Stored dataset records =
▬▬▬▬▬▬
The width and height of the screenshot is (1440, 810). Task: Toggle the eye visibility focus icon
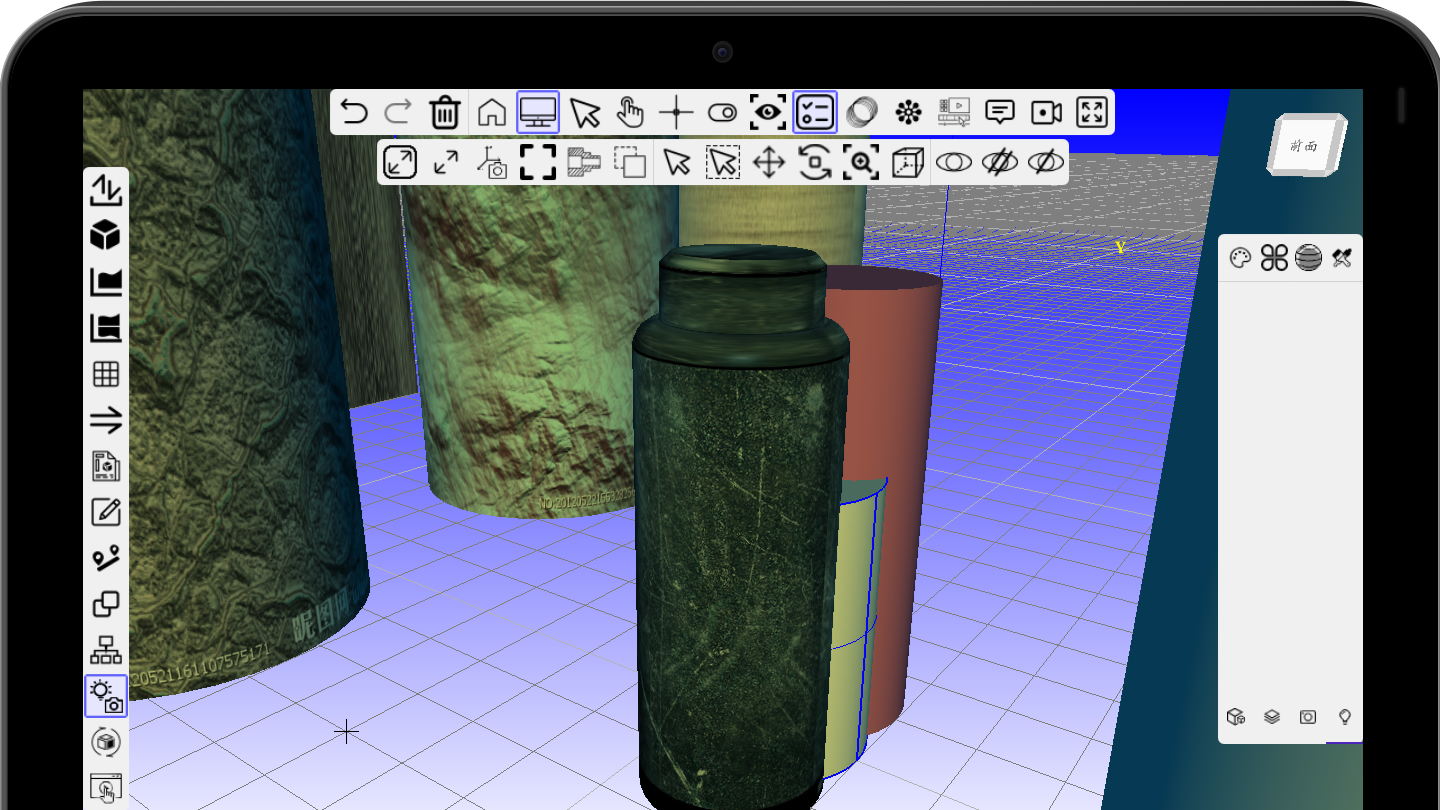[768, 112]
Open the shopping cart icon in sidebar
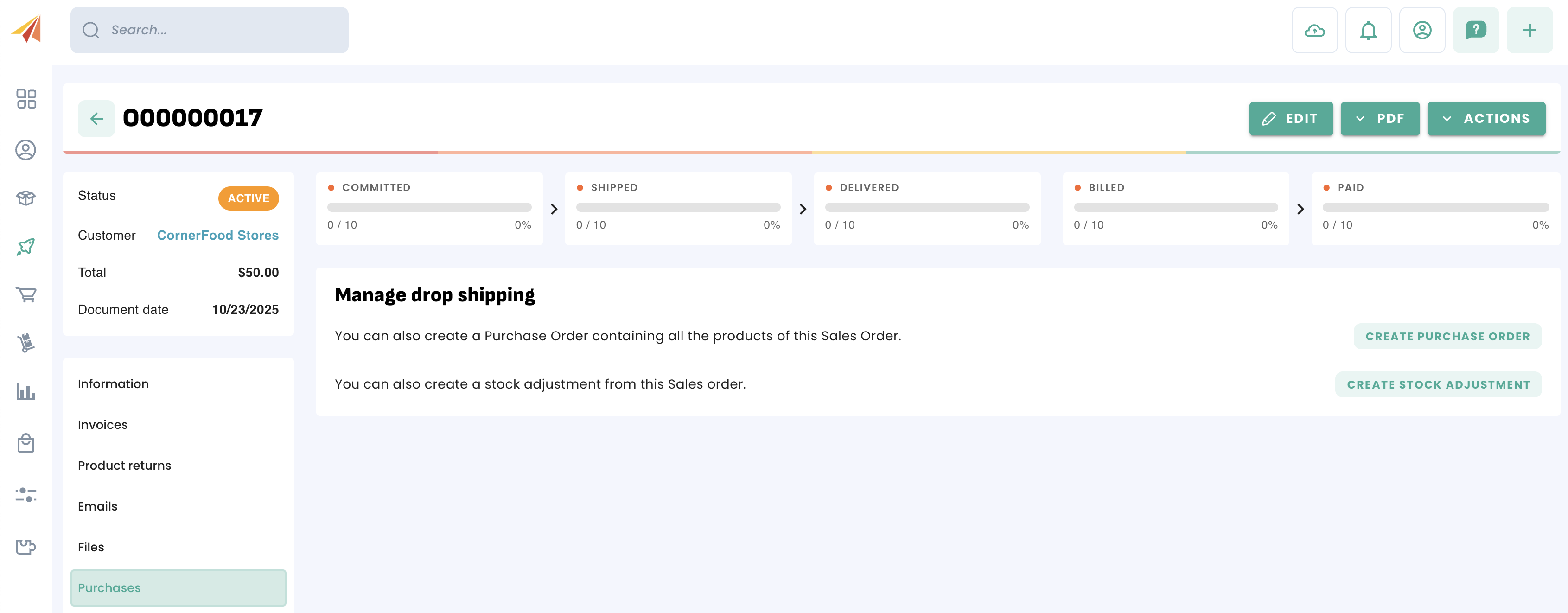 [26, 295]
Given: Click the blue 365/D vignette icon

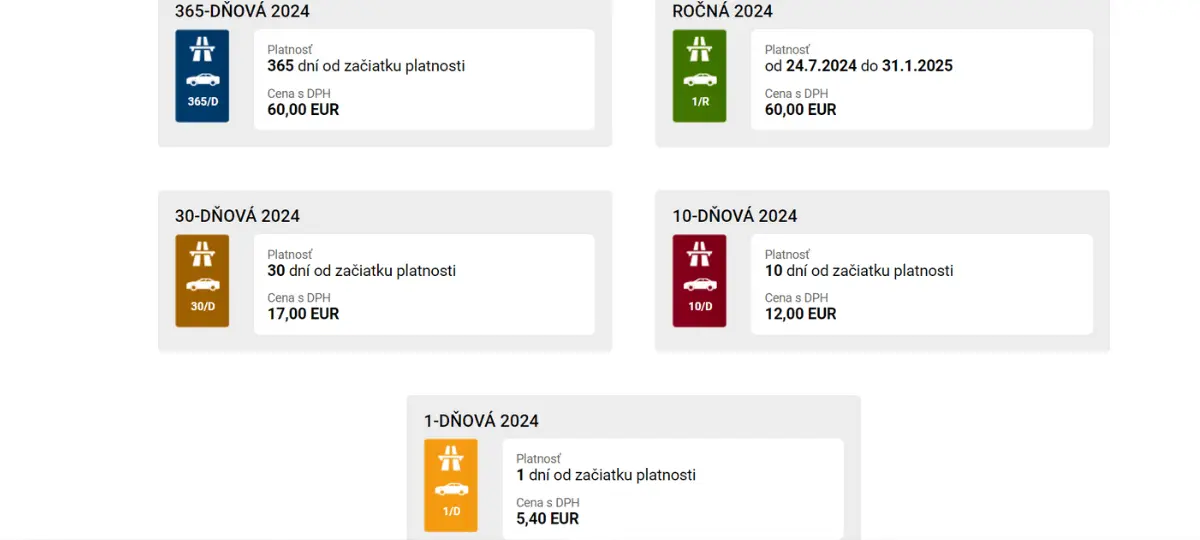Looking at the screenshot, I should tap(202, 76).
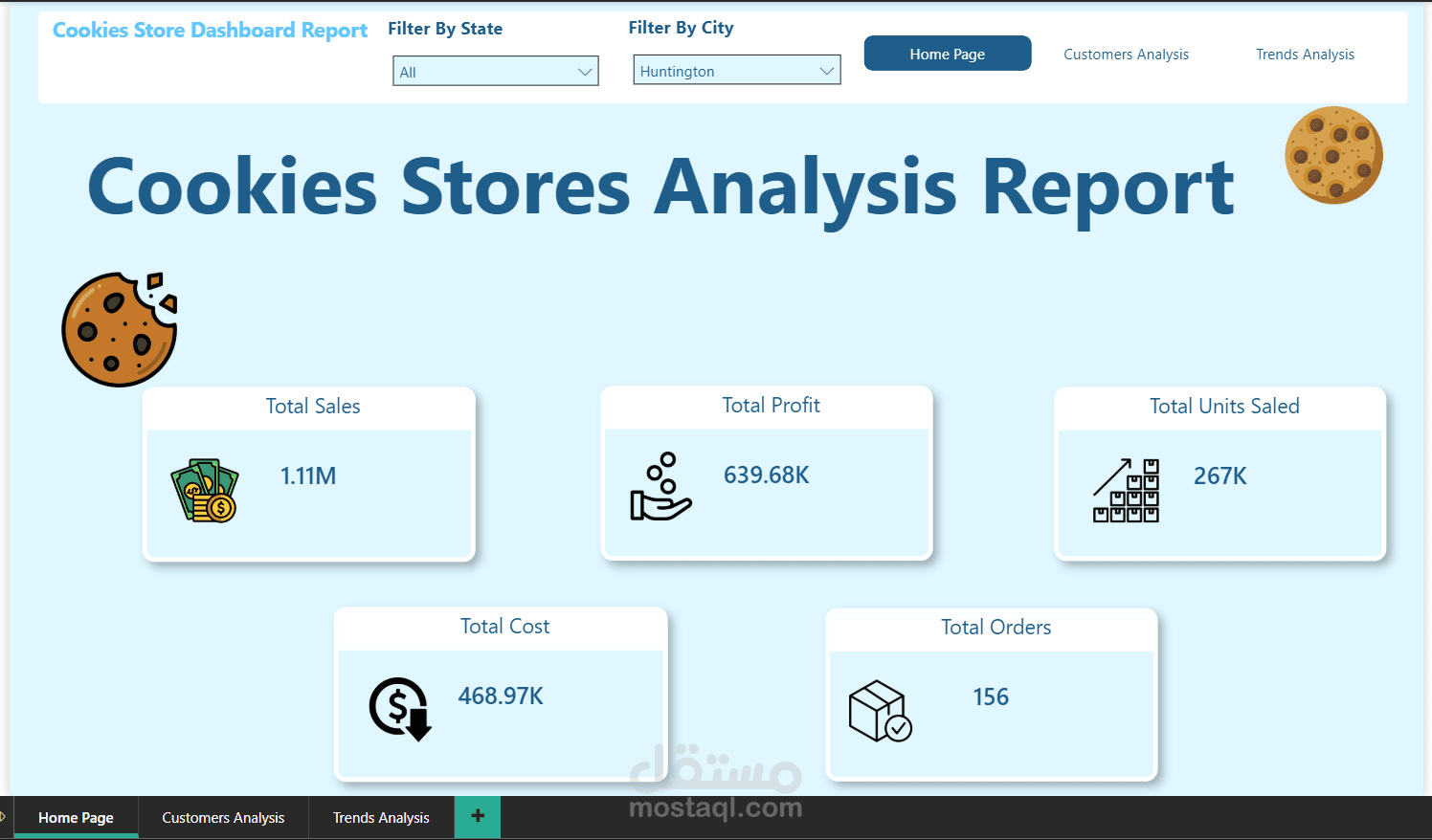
▬▬▬▬▬▬
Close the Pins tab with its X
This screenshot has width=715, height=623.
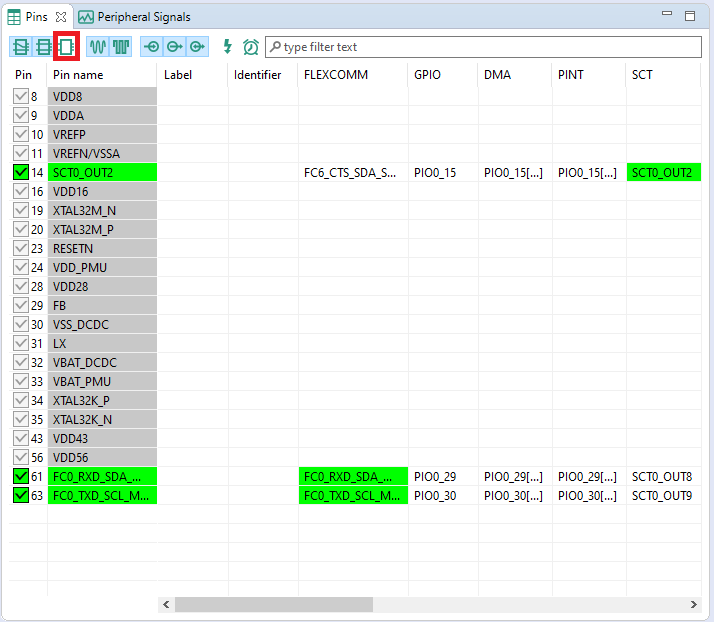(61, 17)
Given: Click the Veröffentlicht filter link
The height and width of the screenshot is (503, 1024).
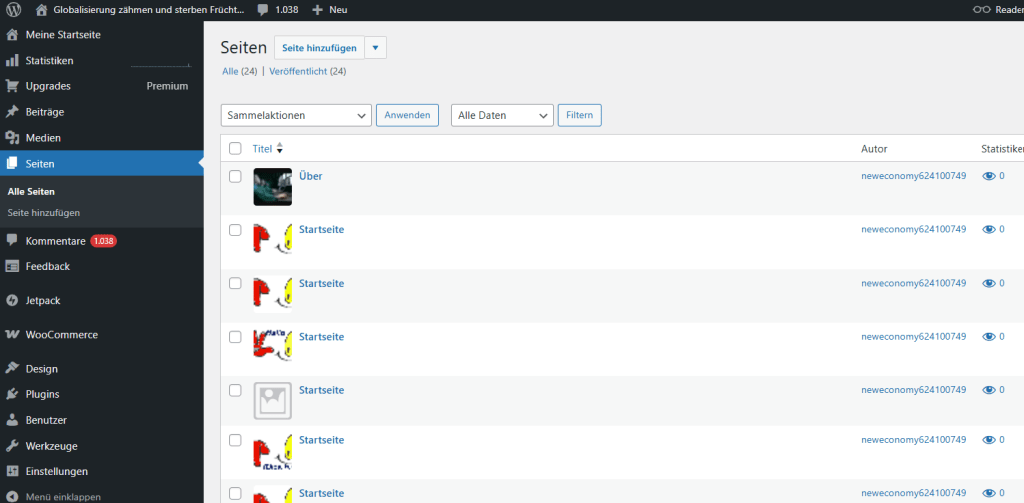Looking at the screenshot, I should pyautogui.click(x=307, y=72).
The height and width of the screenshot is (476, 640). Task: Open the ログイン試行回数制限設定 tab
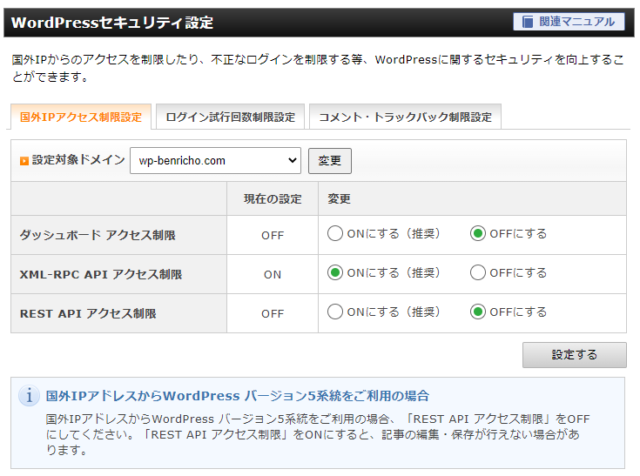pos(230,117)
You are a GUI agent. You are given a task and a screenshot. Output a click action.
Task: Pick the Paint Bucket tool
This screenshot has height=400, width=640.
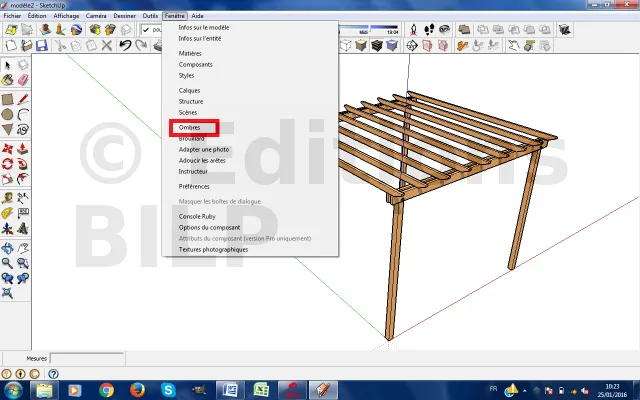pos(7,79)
▬▬▬▬▬▬
TASK =
Retype the records beginning at the line that contains "The width and" and continuing through the line that contains "Looking at the screenshot, I should tap(202, 76).", including both of those lines. Leave the pictures out of your answer.

EXERCISE SOLUTION =
The width and height of the screenshot is (1440, 810). Task: Toggle the eye visibility focus icon
[768, 112]
Open the shopping cart icon in sidebar
 [26, 295]
Given: Click the blue 365/D vignette icon

Looking at the screenshot, I should tap(202, 76).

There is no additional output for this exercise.